[Registros de apontamento para capturas de tela e páginas]

━━━━━━━━━━━━━━━━━━━━

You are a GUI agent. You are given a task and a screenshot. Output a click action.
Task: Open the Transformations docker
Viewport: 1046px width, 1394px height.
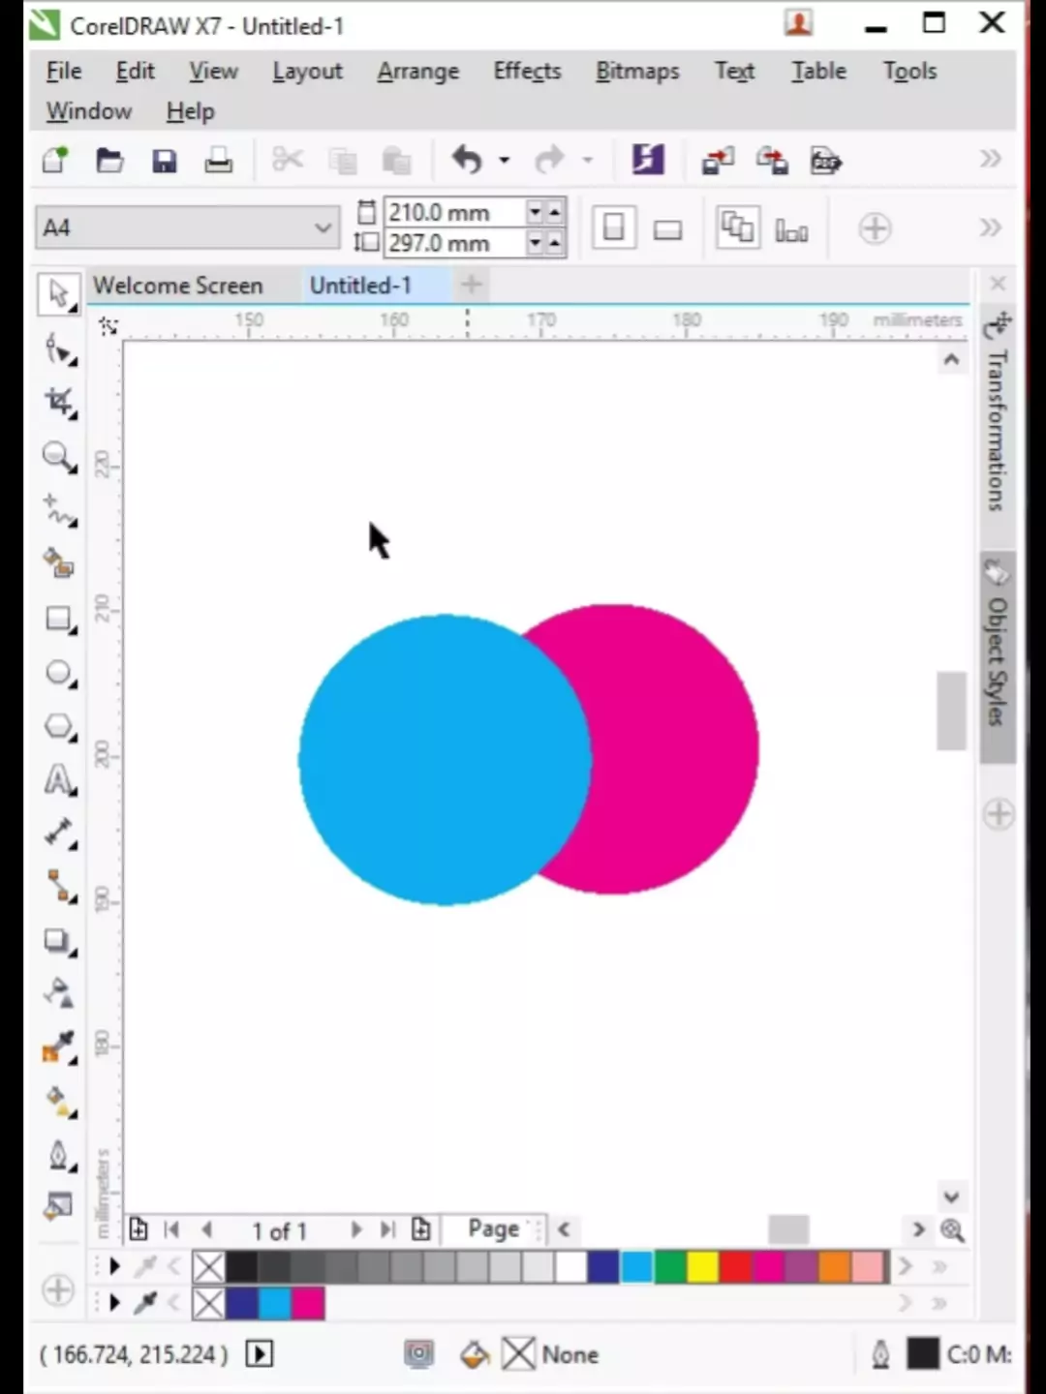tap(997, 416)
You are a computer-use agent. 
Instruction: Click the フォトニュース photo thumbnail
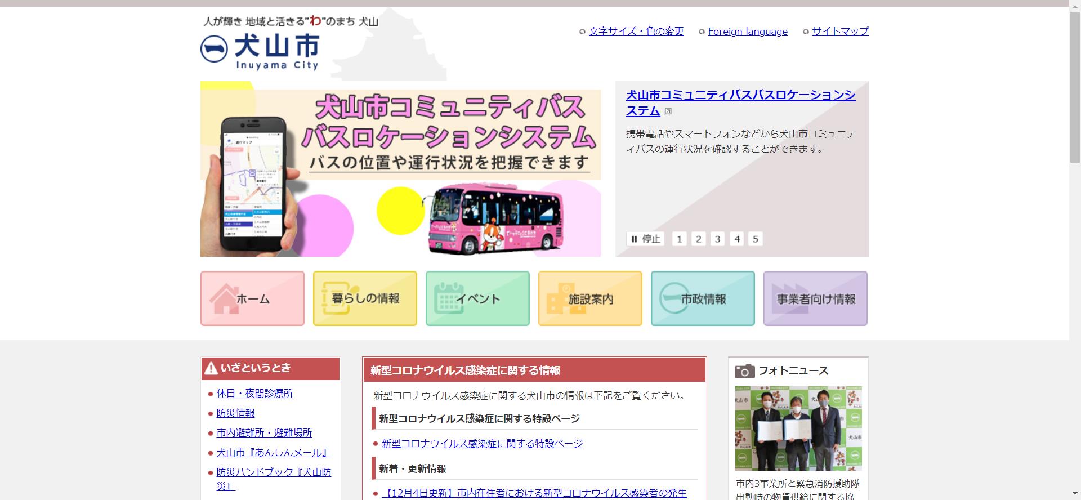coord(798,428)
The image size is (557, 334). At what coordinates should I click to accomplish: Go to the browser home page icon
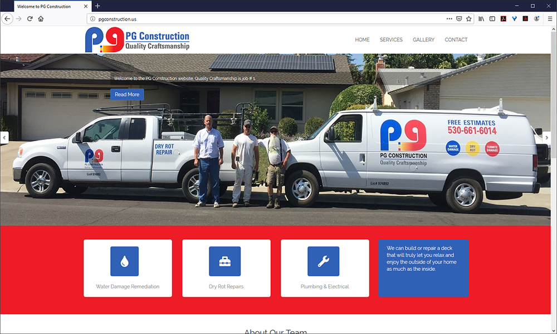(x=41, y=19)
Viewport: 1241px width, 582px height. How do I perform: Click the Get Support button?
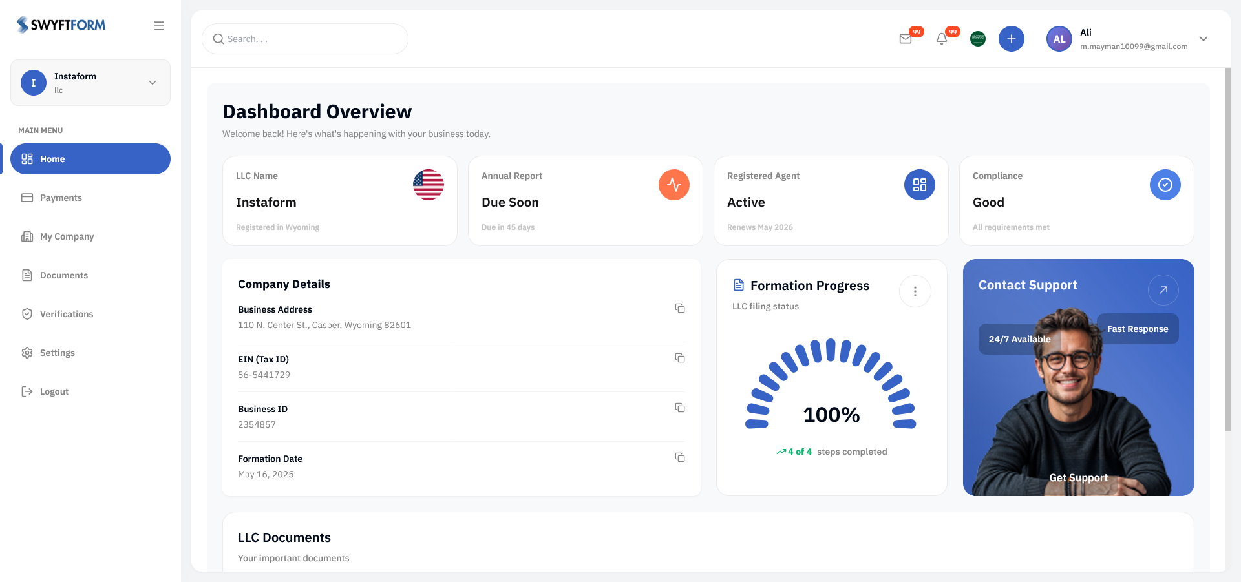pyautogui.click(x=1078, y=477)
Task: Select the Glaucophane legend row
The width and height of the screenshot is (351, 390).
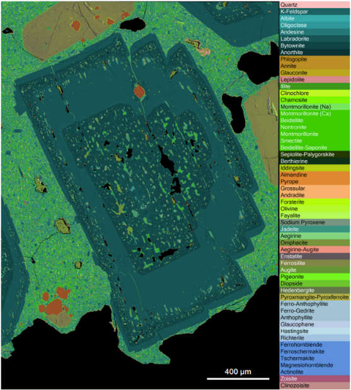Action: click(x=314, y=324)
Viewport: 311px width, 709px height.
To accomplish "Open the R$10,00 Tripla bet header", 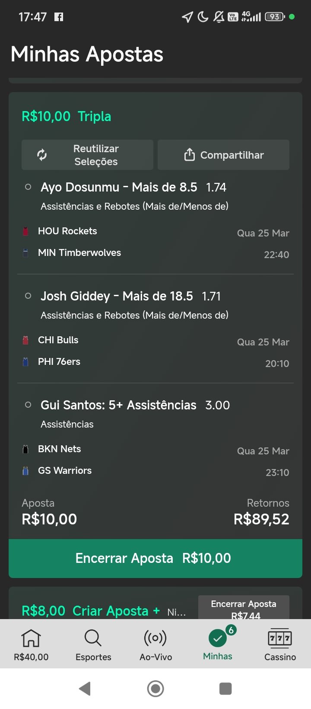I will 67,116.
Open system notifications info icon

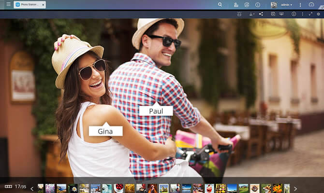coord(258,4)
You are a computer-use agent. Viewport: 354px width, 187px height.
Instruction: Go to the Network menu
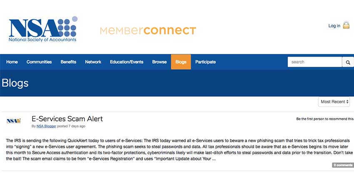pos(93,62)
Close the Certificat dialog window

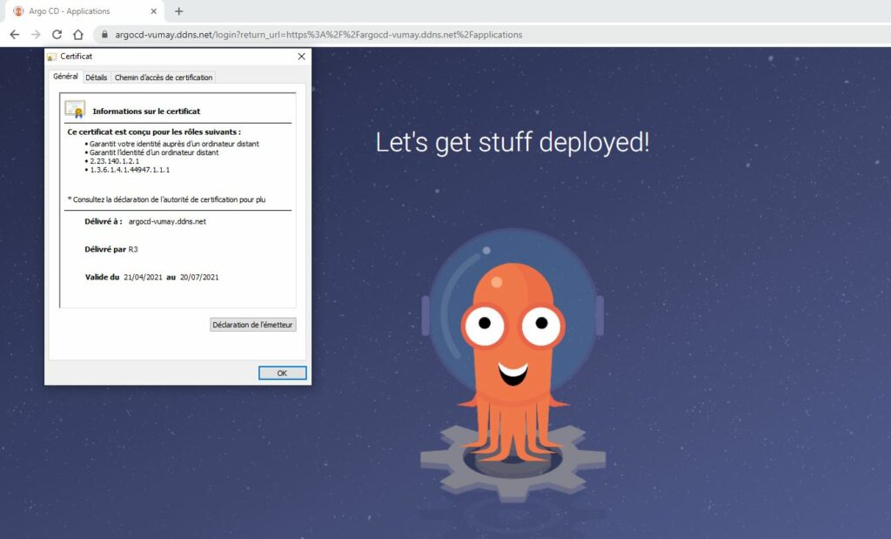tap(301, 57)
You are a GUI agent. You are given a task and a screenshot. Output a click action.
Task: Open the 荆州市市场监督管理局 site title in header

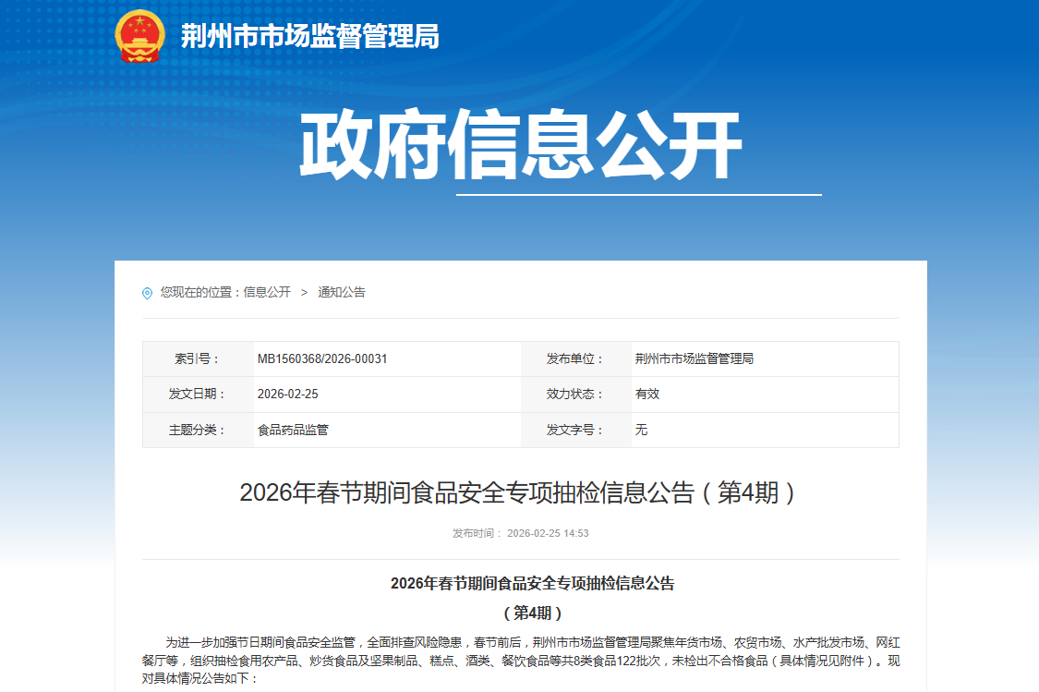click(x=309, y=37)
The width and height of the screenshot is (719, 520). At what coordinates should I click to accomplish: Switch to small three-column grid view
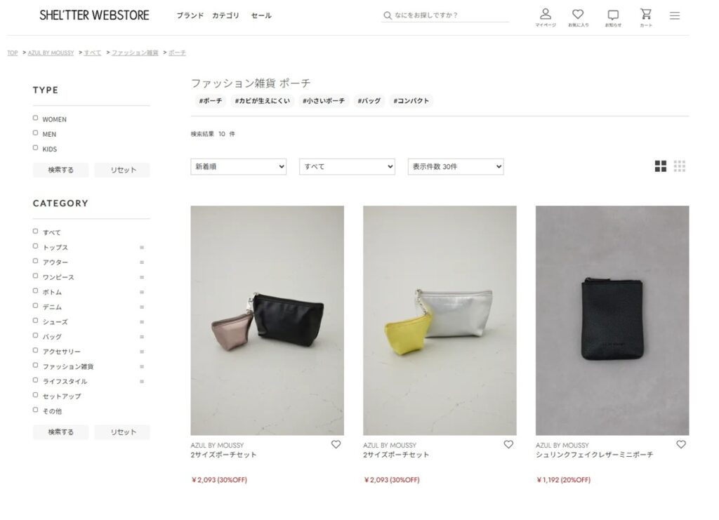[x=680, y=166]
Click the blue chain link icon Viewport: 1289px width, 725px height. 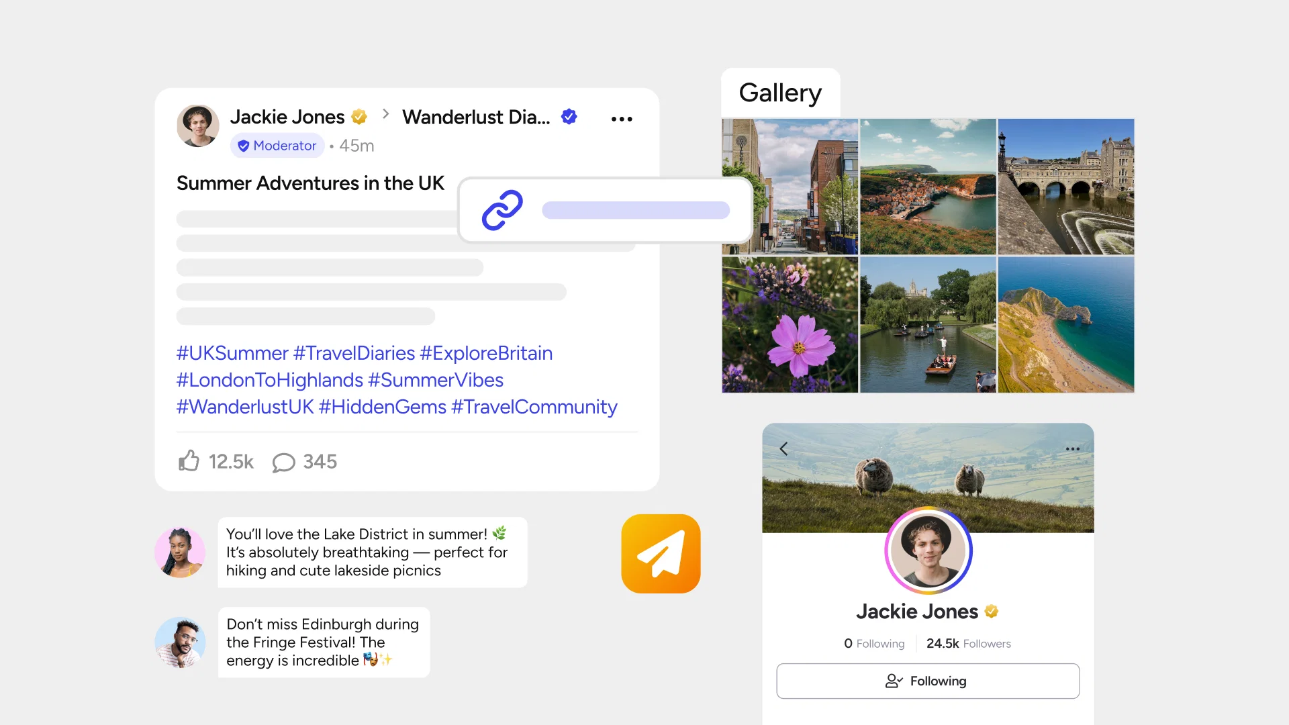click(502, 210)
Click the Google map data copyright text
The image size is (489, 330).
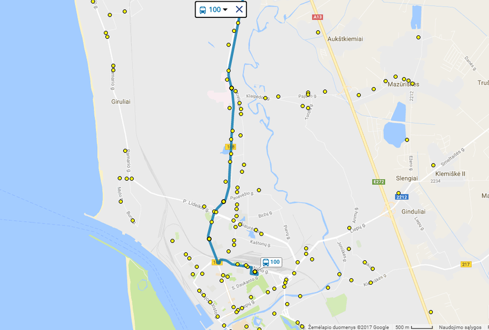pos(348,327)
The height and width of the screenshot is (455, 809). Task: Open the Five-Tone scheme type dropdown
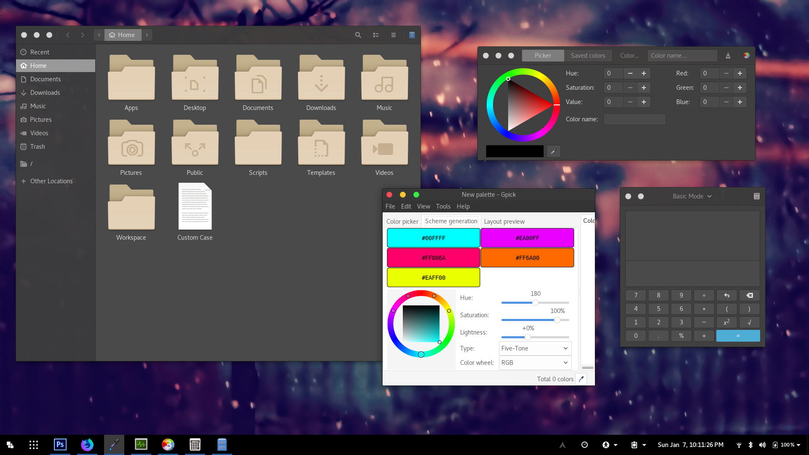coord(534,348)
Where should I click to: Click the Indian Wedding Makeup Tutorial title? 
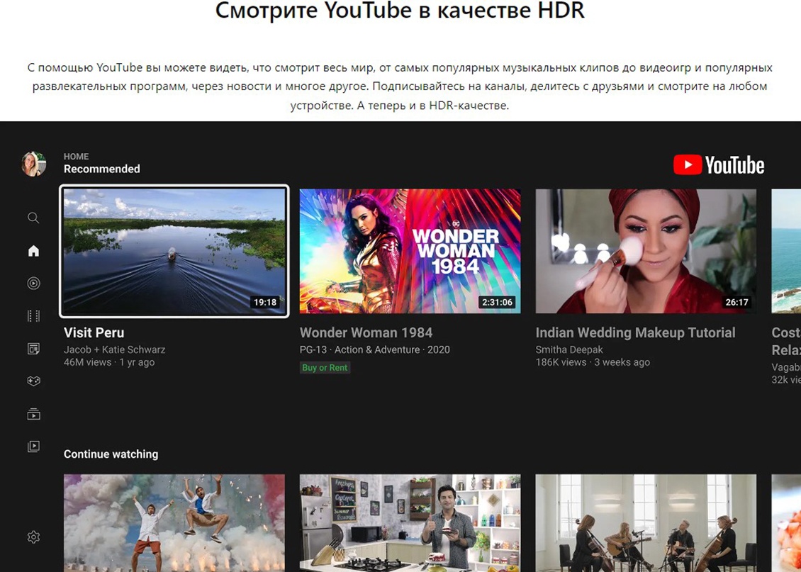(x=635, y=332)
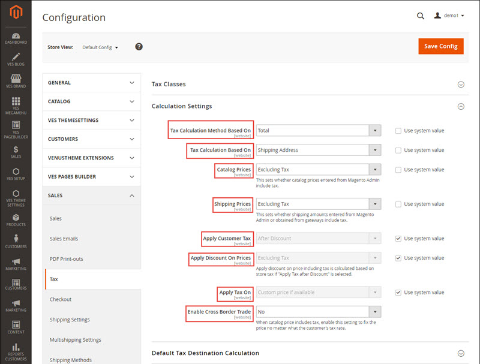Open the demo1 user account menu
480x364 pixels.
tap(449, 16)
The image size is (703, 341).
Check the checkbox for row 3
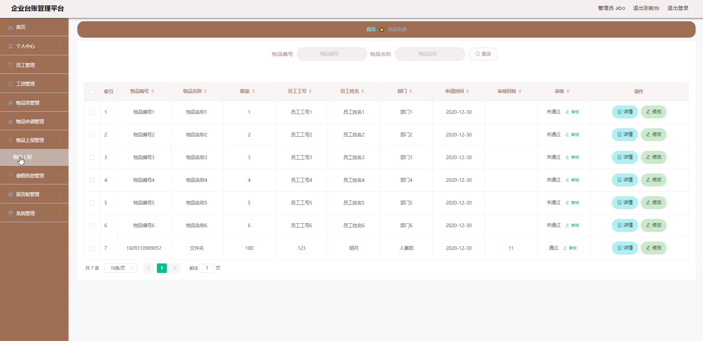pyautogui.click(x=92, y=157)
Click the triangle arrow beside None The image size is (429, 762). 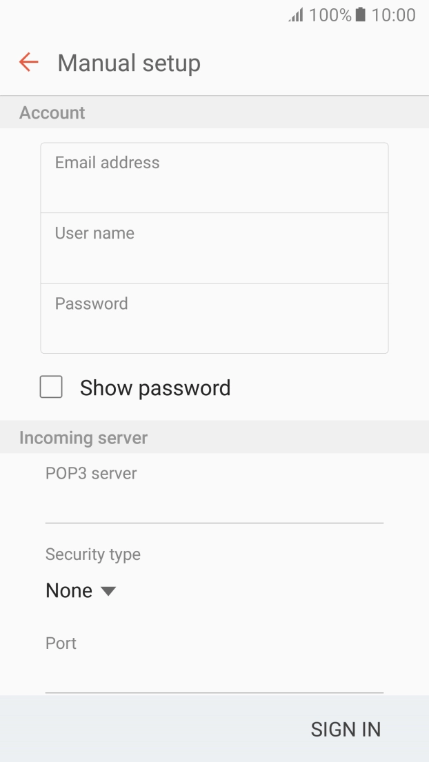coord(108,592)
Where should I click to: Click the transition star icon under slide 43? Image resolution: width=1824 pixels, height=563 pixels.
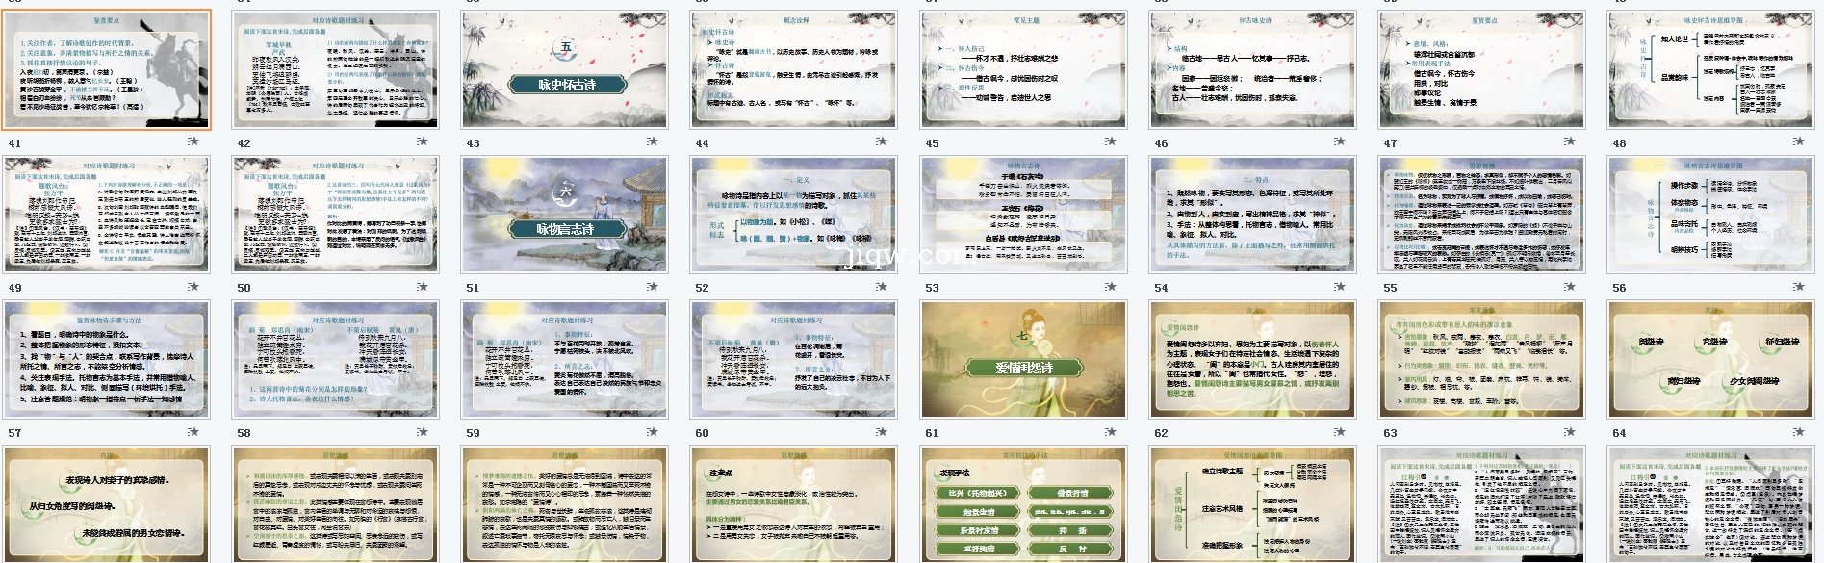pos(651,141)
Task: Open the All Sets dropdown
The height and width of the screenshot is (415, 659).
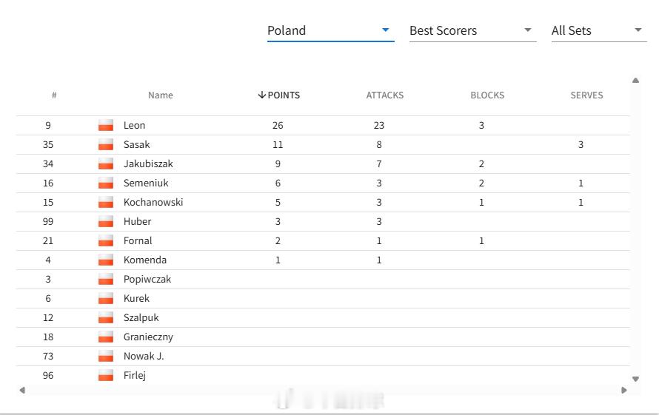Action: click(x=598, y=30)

━━━━━━━━━━━━━━━━━━━━

Objetivo do exercício
Reescreva as entradas desde o início até a linha que contém "coord(798,428)", substituindo "agent" por "assistant" e mantendo todo o resto igual. Não inclua as imagens na resposta.

Resolução detalhada
You are a GUI assistant. You are given a task and a screenshot. Output a click action.
Task: Open the Transformations docker
Viewport: 1046px width, 1394px height.
tap(997, 416)
You are a computer-use assistant. 
Instruction: Click the フォトニュース photo thumbnail
coord(798,428)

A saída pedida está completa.